Using a systematic Delphi twin-panel approach with an international group of experts, we identified the top 10 international areas for physical fitness research and surveillance over the next decade. Priorities included, among others, the use of longitudinal studies, fitness surveillance to inform decision making, international fitness testing using valid, reliable and standardized measures, and the development of interventions to improve fitness among children and adolescents. The priorities identified in this study should help guide international collaborations and research efforts over the next decade and beyond.

Supplementary Information

Below is the link to the electronic supplementary material.

Acknowledgements

The author group would like to thank Dr Michelle Kilpatrick for her contribution to developing the infographic for this study (Fig. 2).

Funding

Not applicable.

Conflicts of interest/Competing interests

No potential conflict of interests were reported by the authors.

Ethics approval

The Health Canada and Public Health Agency of Canada Research Ethics Board did not see the need for ethics approval to conduct this study.

Consent to participate

All participants agreed to participate in the study by submitting their responses to the survey.

Consent for publication

All authors reviewed the final manuscript and approved the submitted version.

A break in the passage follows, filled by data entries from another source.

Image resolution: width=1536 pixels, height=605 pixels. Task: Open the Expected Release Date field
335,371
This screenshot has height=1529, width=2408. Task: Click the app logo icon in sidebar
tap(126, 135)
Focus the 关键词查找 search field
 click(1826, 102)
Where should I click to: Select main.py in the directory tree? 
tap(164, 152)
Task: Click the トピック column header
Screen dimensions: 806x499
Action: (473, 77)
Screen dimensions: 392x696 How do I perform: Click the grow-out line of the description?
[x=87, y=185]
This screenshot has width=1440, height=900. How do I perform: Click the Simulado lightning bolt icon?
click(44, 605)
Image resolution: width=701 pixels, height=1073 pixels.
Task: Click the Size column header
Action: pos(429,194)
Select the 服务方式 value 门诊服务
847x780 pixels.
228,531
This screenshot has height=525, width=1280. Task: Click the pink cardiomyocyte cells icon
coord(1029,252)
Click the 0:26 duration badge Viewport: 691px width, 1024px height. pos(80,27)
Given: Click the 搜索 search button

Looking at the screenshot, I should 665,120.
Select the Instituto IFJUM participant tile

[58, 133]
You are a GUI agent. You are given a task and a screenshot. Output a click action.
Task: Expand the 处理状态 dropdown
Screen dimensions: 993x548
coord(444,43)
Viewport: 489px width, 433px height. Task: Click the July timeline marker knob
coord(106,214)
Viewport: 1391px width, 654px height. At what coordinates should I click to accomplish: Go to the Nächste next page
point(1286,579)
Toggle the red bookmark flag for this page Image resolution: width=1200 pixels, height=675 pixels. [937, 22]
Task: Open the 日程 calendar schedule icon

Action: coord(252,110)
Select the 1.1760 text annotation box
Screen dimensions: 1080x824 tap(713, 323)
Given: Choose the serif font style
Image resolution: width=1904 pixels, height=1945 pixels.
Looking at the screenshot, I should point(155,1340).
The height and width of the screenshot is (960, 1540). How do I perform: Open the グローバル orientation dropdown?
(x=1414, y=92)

Availability of data and materials

All relevant data are included in the article and its supplementary information files.

Code availability

Not applicable.

Authors’ contributions

JJL, BJF, GRT, and MST developed the research question and designed the study. JJL and BJF had full access to all data and take responsibility for the integrity of the data. JJL and BJF led the statistical analysis and synthesis of results. JJL and KZ drafted the manuscript. All authors contributed to the interpretation of results, editing, and critical reviewing of the final manuscript, and approved the final version. All authors included on this study met the ICMJE criteria.

Disclaimer

The content and views expressed in this article are those of the authors and do not necessarily reflect those of the Government of Canada.

Funding

Open Access provided by Public Health Agency of Canada.